Puzzles themselves are fairly simple to complete and never too complicated, which also applies to combat as well.  Defeating enemies is as simple as mashing the attack button, and should players die at any point in the game, they respawn albeit with a loss in studs, the game's currency.  Though lacking in challenge, the fighting mechanics do have some depth to them; at any point, characters can pick up and in certain cases, throw objects at enemies, which is fun, but trying to get rid of items currently equipped is a cumbersome process.  Besides using tools and other objects, firearms can also be pick up and used; however, unless it's a character that primarily uses a gun as a means of attack, ammunition is severely limited, and when a weapon runs dry, it can no longer be used.

While the game may be easy, there's enough content to keep players busy.  Hidden in every level are minikits, parcels, this game's version of red bricks, and a bajillion studs to pick up from exploring levels or destroying objects, and even though a majority of these collectibles are easy to obtain, some of them require a particular character that may not be available currently, which is where Free Play mode comes in.  Additionally, collected studs can be used to purchase characters and cheats at the college Indiana Jones works at; however, the selection of characters is rather forgettable due to the lack of variety.  For every Indiana Jones, Marion, or enemy soldier, you can expect to buy an alternate costumed version of these characters at least five or seven times.

Besides replicating the stories of each film, Lego Indiana Jones also recreates moments and set-pieces as major parts of the levels; unfortunately, the results are hit and miss.  For every fun section based off of the likes of the boulder chase from Raiders or the climatic encounters with the main bad guy of the current movie, there's a tedious or stretched out section such as the levels replicating the motorcycle chase from the Last Crusade or the mine cart scene from Temple of Doom.  Occasionally, certain sections of the films are left out entirely, resulting in missed opportunities for interesting levels; in particular, the opening sequence of the Last Crusade as well as the plane fight that happens later on would have made for fun stages.
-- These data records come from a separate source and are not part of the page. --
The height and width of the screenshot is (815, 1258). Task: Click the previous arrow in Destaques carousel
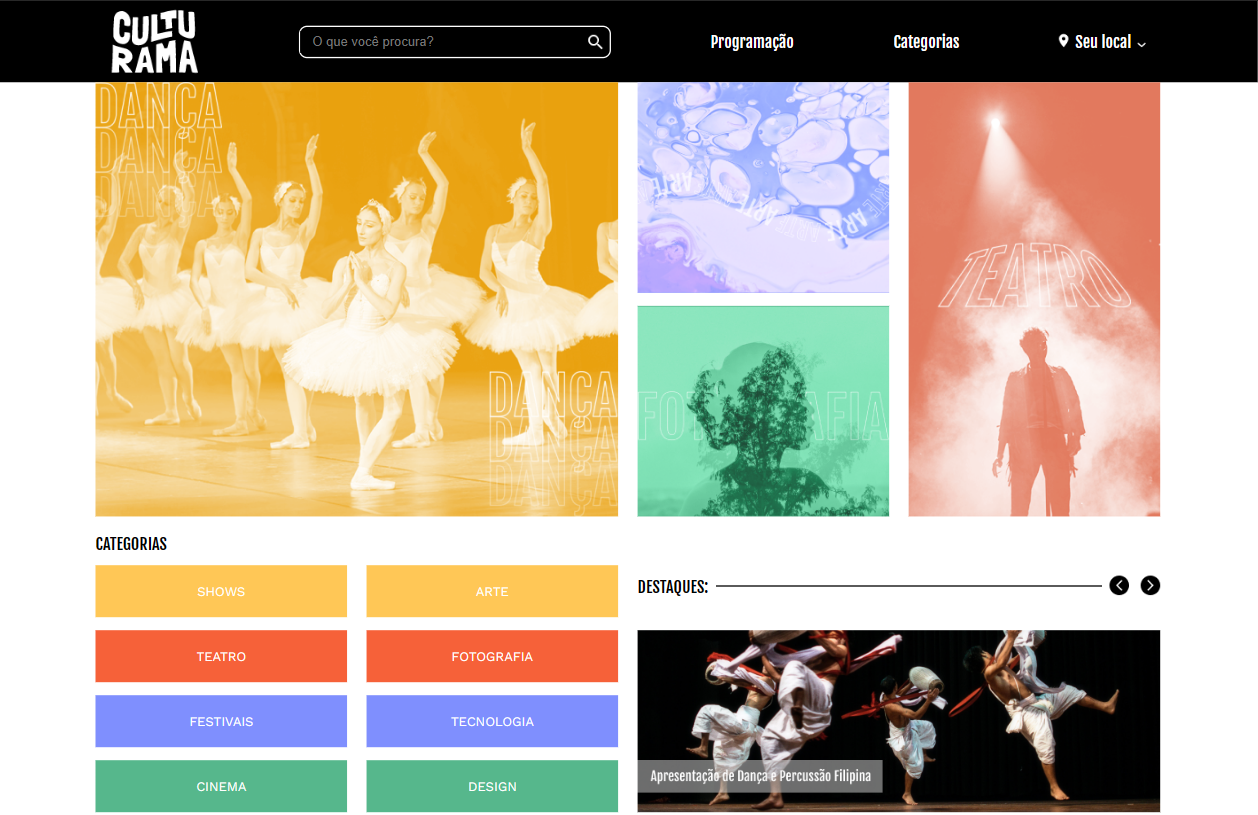click(x=1119, y=585)
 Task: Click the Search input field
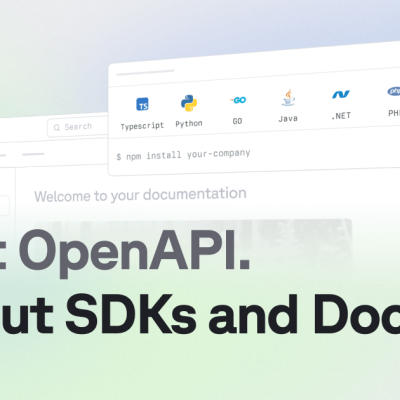(x=78, y=127)
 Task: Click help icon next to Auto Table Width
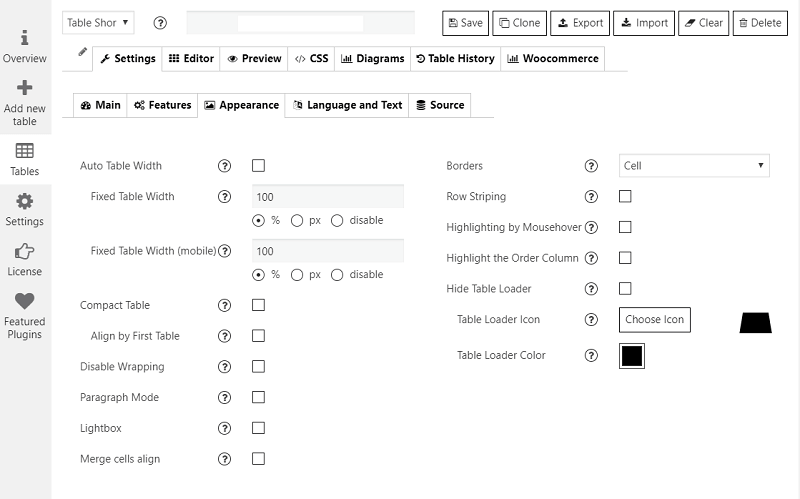[224, 166]
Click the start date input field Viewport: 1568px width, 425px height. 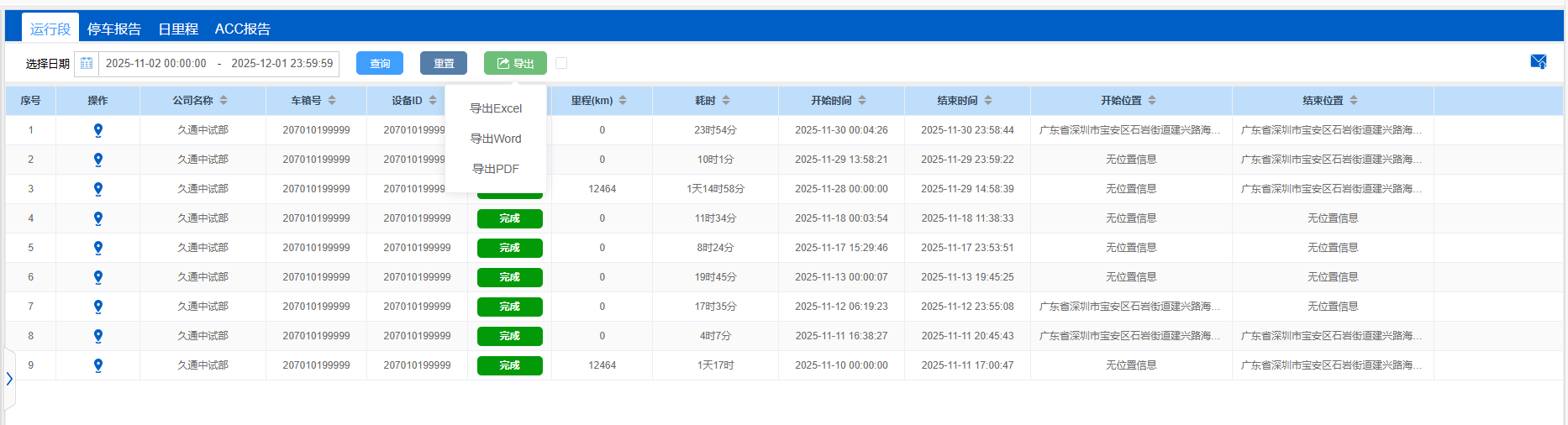tap(156, 64)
Lego Indiana Jones isn't anything to write home about visually, but the graphics get the job done, with an art style that mixes Lego characters and objects with realistic environments.  The audio is decent, with amusing grunts and mumbles that are used for the peoples' voices during the generally humorous cutscenes, and the music, ripped straight from the films, is fine, but tracks are repeated frequently.

Though it is largely the same old song and dance, Lego Indiana Jones: The Original Adventures is still an enjoyable experience.  While the combat and puzzle solving are simplistic and lacking in difficulty, it's still mildly fun due to the subject matter of the game.  However, some of your enjoyment does stem from how much you like the films and the Lego games in general, as the game sticks very closely to the mechanics the series is known for.